INPUT DATA:
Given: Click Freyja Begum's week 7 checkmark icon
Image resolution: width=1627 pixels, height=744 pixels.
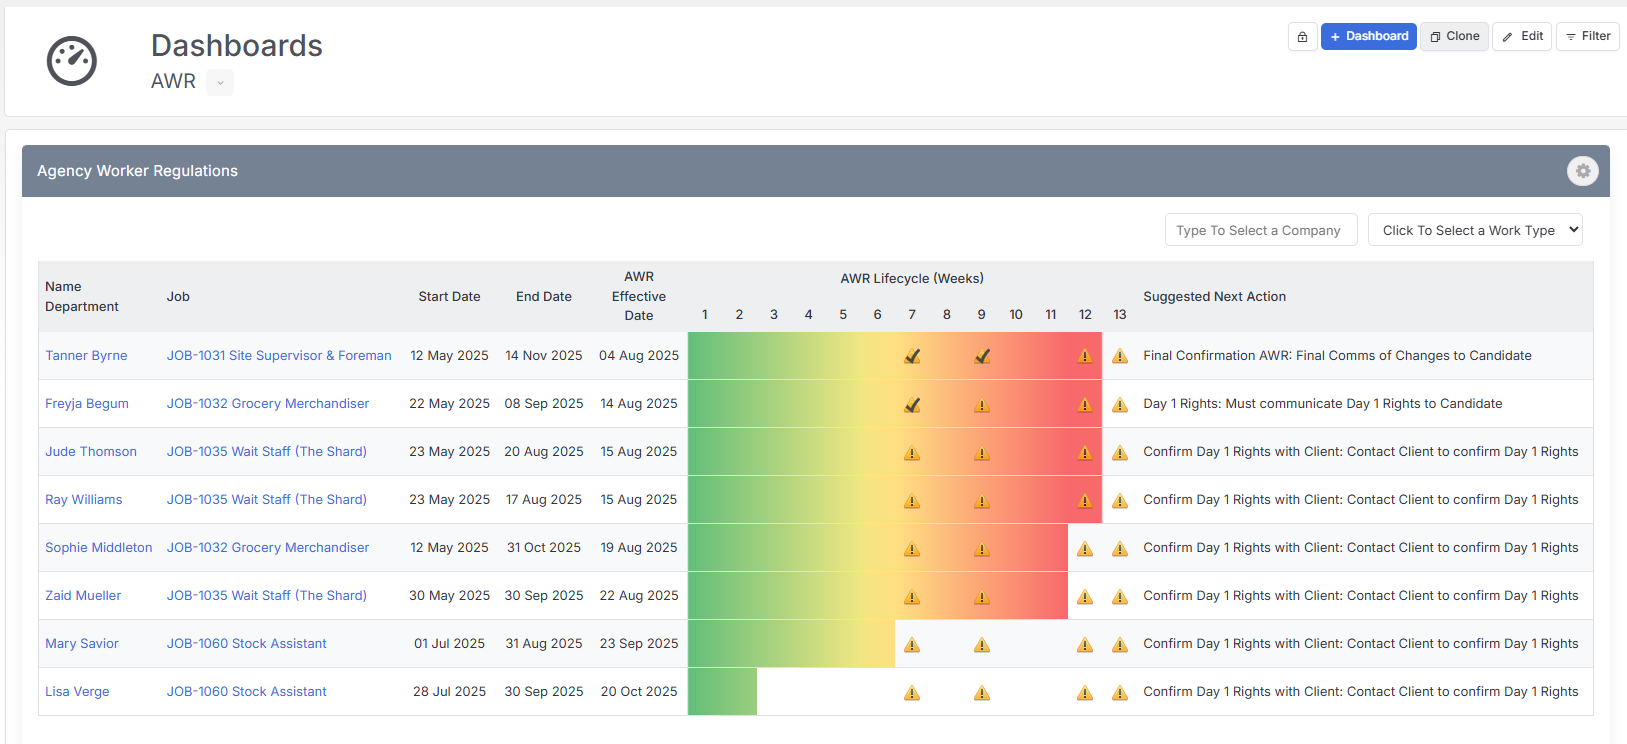Looking at the screenshot, I should tap(912, 405).
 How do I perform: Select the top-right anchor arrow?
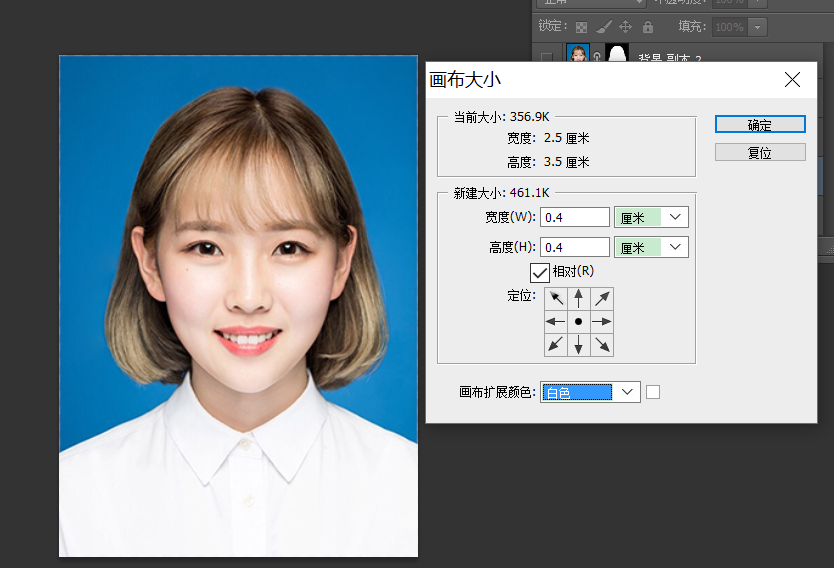point(601,299)

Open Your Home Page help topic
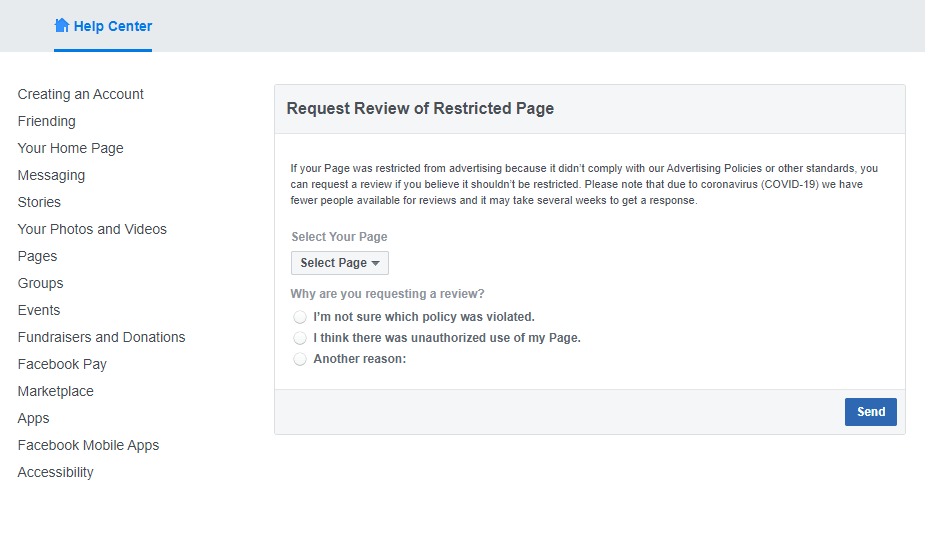coord(70,149)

TRY IT: Print the entries above exactly, taking out only the pictures.

EXERCISE ANSWER:
Given: Click Freyja Begum's week 7 checkmark icon
Image resolution: width=1627 pixels, height=744 pixels.
Looking at the screenshot, I should tap(912, 405).
 How do I perform: Select the top-right anchor arrow?
point(601,299)

Open Your Home Page help topic
coord(70,149)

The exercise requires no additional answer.